__Text__:
········
The bitterness of Pasionaria is comprehensible, given that the Communists would be among the most immediate victims of Casado’s coup. Less partisan perhaps is the view of his collaborator, General Miaja, who referred to him in private as ‘four-faced’ on the grounds that to call him ‘two-faced’ would barely reflect the reality. 19More intriguing is the contemptuous judgement of Antonio Bouthelier España, a member of the fascist party Falange Española and one of Casado’s contacts with the Fifth Column. He described Casado as ‘a soldier who did not feel pride in his profession, who did not understand the word “service”, restless and ambitious, envious of politicians in top hat and frock coat, author of long-winded and solemn speeches … an eternal malcontent who acted only in his own interests’. 20
In a real sense, there was an inevitability about the eventual defeat of the Republic. The initial military rising took place on the evening of 17 July 1936 in Spain’s Moroccan colony and in the peninsula itself the next morning. The plotters were confident that it would all be over in a few days. Their coup was successful in the Catholic smallholding areas which voted for the right – the provincial capitals of rural León and Old Castile, cathedral market towns like Avila, Burgos, Salamanca and Valladolid. However, in the left-wing strongholds of industrial Spain and the great estates of the deep south, the uprising was defeated by the spontaneous action of the working-class organizations. Nevertheless, in major southern towns like Cadiz, Cordoba, Granada and Seville, left-wing resistance was soon savagely crushed.
Within days, the country was split into two war zones. The rebels controlled one-third of Spain in a northern block of Galicia, León, Old Castile, Aragon and part of Extremadura and an Andalusian triangle from Huelva to Seville to Cordoba. They had the great wheat-growing areas, but the main industrial – and food-consuming – centres remained in Republican hands. After vain efforts to reach a compromise with the rebels, a cabinet of moderate Republicans was formed under the chemistry professor José Giral. There was some reason to suppose that the Republic would be able to crush the rising. Giral’s moderate Republican cabinet had control of the nation’s gold and currency reserves and virtually all of Spain’s industrial capacity. However, it lacked a loyal functioning bureaucratic machinery, especially in the fields of public order and the economy.
There were three major advantages enjoyed by the military rebels that would eventually decide the conflict – the African Army, massive assistance from the fascist powers and the tacit support of the Western democracies. Republican warships were able for only three weeks to prevent the transportation from Morocco to Spain of the rebels’ strongest card, the ferocious colonial army under Franco. Moreover, the fact that power in the streets of Spain’s major cities lay with the unions and their militia organizations undermined the efforts of Giral’s government to secure aid from the Western democracies. Inhibited by internal political divisions and sharing the British fear of revolution and of provoking a general war, the French premier Léon Blum quickly drew back from early promises of aid. In contrast, Franco in North Africa was able to persuade the local representatives of Nazi Germany and Fascist Italy that he was the man to back. By the end of July, Junkers 52 and Savoia-Marchetti 81 transport aircraft were starting to airlift the principal components of the Army of Africa, the bloodthirsty Foreign Legion and the Moroccan mercenaries of the so-called Native Regulars, across the Strait of Gibraltar to Seville. Fifteen thousand men crossed in ten days and a failed coup d’état became a long and bloody civil war. That crucial early aid was soon followed by a regular stream of high-technology assistance. In contrast to the state-of-the-art equipment arriving from Germany and Italy, complete with technicians, spare parts and the correct workshop manuals, the Republic, shunned by the democracies, had to make do with over-priced and obsolete equipment from private arms dealers.
········
__Work to complete__:
In the text on the Spanish Civil War, how many men crossed in ten days? The material comes from a different source than the text.

__Data provided__:
········
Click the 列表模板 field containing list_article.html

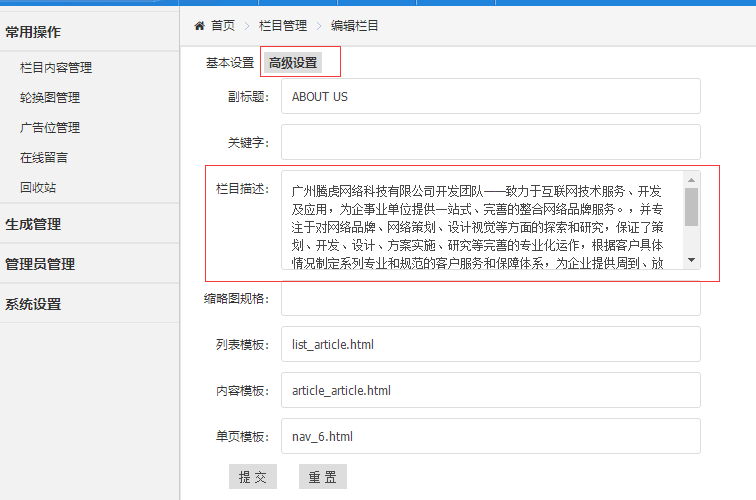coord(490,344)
········
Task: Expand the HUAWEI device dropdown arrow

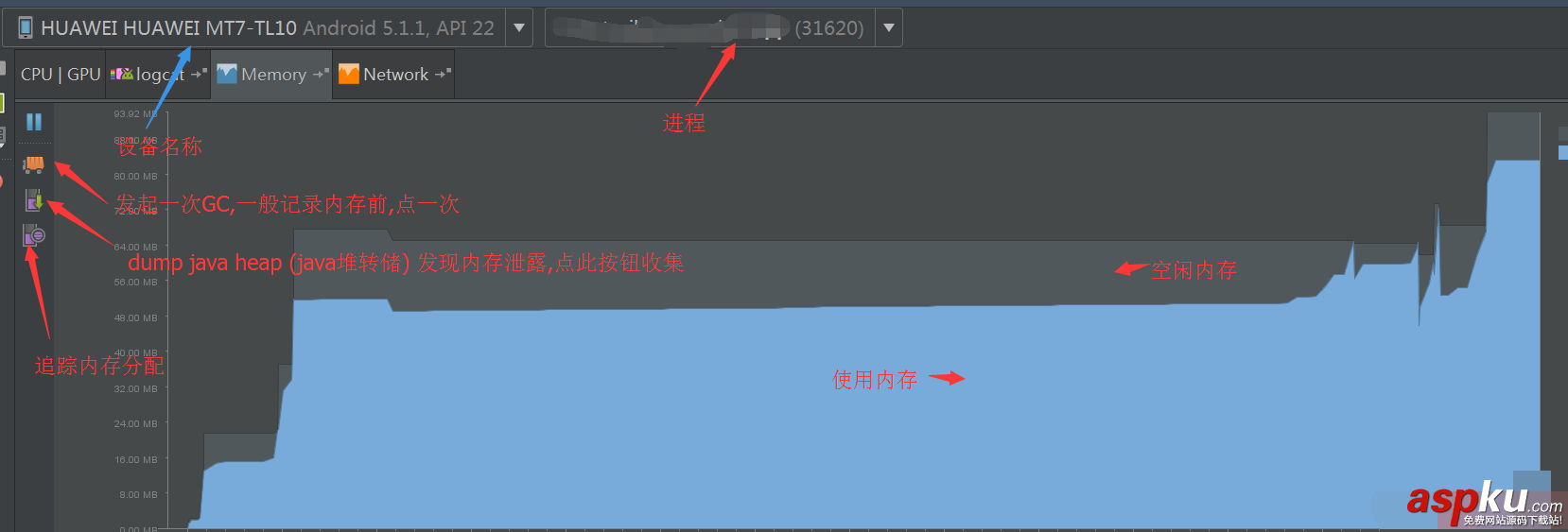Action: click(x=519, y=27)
········
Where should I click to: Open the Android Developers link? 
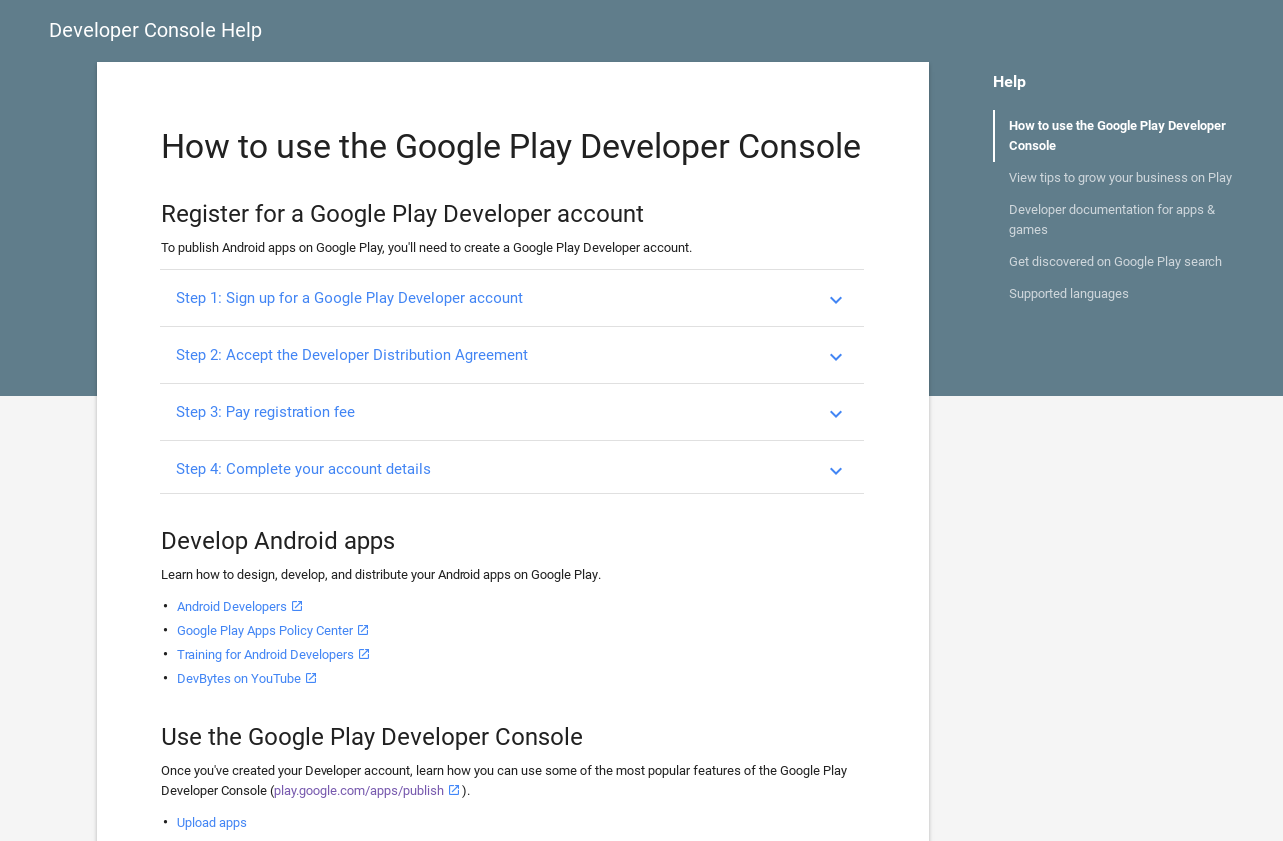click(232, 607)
········
__Answer to this task__:
Fifteen thousand.